──────── DATA FOR THE TASK ────────
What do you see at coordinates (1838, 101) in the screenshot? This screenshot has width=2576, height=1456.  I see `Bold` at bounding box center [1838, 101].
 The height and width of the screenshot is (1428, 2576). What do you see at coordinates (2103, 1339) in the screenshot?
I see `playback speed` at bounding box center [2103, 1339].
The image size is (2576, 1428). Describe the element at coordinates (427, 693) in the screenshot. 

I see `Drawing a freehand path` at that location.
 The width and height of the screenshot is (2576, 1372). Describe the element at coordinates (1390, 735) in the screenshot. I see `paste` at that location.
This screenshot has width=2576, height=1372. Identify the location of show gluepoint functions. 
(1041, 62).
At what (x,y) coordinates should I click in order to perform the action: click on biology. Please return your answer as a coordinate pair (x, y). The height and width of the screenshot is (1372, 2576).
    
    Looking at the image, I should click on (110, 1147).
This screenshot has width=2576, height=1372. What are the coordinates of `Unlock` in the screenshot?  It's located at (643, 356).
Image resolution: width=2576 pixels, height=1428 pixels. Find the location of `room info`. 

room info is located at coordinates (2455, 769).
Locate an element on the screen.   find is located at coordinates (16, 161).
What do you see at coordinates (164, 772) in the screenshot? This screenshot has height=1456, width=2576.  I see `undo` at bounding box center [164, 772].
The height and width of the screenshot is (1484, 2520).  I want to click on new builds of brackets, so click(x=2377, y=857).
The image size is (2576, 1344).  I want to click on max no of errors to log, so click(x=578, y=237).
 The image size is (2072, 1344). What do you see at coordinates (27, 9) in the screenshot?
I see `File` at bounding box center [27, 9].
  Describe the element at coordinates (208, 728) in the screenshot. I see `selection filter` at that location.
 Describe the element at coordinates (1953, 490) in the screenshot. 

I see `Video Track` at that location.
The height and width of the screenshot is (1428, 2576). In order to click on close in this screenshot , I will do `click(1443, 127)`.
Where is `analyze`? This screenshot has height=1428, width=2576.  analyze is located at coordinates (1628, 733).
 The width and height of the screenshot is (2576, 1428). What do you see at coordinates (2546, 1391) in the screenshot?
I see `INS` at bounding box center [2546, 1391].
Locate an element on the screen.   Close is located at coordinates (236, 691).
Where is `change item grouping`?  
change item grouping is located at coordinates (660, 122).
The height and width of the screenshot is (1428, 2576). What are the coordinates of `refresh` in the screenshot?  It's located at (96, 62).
────────
» THE TASK
Render the data as a numbered list, from the beginning through the line containing "The width and height of the screenshot is (2576, 1372).", leaving out any blank lines.

» REPLY
1. What do you see at coordinates (1838, 101) in the screenshot? This screenshot has width=2576, height=1456.  I see `Bold` at bounding box center [1838, 101].
2.  The height and width of the screenshot is (1428, 2576). What do you see at coordinates (2103, 1339) in the screenshot?
3. I see `playback speed` at bounding box center [2103, 1339].
4. The image size is (2576, 1428). Describe the element at coordinates (427, 693) in the screenshot. 
5. I see `Drawing a freehand path` at that location.
6.  The width and height of the screenshot is (2576, 1372). Describe the element at coordinates (1390, 735) in the screenshot. I see `paste` at that location.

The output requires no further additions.